WHAT YOU NEED TO DO -> Recast the records from the start through the line containing "[x=856, y=24]" as a two-column CSV with the header instruction,response, one row per record, each field in double quotes and any line breaks turned into spaces.

* * * * * * * * *

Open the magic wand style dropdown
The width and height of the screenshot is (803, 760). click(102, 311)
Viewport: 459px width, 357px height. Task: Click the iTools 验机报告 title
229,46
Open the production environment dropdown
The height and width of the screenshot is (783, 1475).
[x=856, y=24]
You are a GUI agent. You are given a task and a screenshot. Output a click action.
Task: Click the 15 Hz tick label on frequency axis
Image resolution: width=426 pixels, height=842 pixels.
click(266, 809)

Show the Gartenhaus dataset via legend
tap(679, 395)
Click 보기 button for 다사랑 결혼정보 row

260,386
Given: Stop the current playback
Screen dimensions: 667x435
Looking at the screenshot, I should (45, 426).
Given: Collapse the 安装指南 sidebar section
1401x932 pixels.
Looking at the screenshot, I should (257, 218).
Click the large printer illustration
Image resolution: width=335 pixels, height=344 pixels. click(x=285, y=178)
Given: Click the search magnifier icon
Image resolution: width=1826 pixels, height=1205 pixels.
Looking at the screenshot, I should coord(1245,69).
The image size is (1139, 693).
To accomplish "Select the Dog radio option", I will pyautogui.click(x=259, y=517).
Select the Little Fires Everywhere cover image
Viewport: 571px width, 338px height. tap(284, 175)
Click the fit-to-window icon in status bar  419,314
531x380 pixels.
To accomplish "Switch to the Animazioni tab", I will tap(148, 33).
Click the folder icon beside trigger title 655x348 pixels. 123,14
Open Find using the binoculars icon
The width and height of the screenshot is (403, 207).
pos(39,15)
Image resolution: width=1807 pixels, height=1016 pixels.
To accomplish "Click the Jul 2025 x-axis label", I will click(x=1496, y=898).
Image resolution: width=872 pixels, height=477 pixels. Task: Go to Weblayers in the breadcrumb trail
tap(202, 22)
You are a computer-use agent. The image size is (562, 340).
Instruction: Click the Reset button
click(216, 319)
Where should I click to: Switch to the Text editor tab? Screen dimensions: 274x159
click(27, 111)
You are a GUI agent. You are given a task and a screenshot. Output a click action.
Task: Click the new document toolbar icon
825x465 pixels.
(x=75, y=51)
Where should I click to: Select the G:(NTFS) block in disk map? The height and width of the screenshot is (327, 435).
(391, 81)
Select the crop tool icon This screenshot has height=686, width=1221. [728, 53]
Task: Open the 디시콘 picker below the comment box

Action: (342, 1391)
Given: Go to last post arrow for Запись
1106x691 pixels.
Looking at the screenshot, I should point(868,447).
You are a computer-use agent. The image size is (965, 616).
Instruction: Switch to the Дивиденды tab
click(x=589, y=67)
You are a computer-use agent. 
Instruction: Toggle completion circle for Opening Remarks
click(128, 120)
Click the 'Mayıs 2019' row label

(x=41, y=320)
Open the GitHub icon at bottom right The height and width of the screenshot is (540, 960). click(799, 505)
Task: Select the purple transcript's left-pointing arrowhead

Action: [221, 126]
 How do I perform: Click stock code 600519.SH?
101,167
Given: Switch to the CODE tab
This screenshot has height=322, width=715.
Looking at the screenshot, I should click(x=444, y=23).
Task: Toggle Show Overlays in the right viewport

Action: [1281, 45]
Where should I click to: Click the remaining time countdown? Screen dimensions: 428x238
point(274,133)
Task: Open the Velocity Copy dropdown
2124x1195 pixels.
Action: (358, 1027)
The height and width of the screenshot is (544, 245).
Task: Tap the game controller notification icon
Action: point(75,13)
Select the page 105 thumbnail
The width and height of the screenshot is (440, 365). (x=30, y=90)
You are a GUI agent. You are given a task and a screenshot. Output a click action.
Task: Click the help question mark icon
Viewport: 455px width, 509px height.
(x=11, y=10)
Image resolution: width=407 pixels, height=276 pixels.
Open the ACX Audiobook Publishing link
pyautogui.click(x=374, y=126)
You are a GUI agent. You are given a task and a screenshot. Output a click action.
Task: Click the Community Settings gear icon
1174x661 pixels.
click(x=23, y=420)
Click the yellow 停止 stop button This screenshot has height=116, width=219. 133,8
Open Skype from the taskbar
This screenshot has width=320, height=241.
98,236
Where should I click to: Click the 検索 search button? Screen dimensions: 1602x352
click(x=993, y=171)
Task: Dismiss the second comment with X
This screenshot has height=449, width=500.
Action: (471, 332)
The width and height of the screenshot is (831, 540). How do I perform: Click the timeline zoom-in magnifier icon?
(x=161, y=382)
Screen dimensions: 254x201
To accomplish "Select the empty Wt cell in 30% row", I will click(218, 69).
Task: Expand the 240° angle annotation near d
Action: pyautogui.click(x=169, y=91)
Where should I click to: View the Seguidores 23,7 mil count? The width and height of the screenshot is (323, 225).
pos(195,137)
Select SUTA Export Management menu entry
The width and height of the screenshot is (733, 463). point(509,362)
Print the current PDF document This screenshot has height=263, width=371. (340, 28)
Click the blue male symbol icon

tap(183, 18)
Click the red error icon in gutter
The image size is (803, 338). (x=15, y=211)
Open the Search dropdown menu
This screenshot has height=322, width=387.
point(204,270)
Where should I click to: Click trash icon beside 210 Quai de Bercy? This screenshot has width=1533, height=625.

* * * * * * * * *

FINISHED EXERCISE ->
instruction,response
"Open the magic wand style dropdown","The width and height of the screenshot is (803, 760). click(102, 311)"
"Viewport: 459px width, 357px height. Task: Click the iTools 验机报告 title","229,46"
"Open the production environment dropdown The height and width of the screenshot is (783, 1475).","[x=856, y=24]"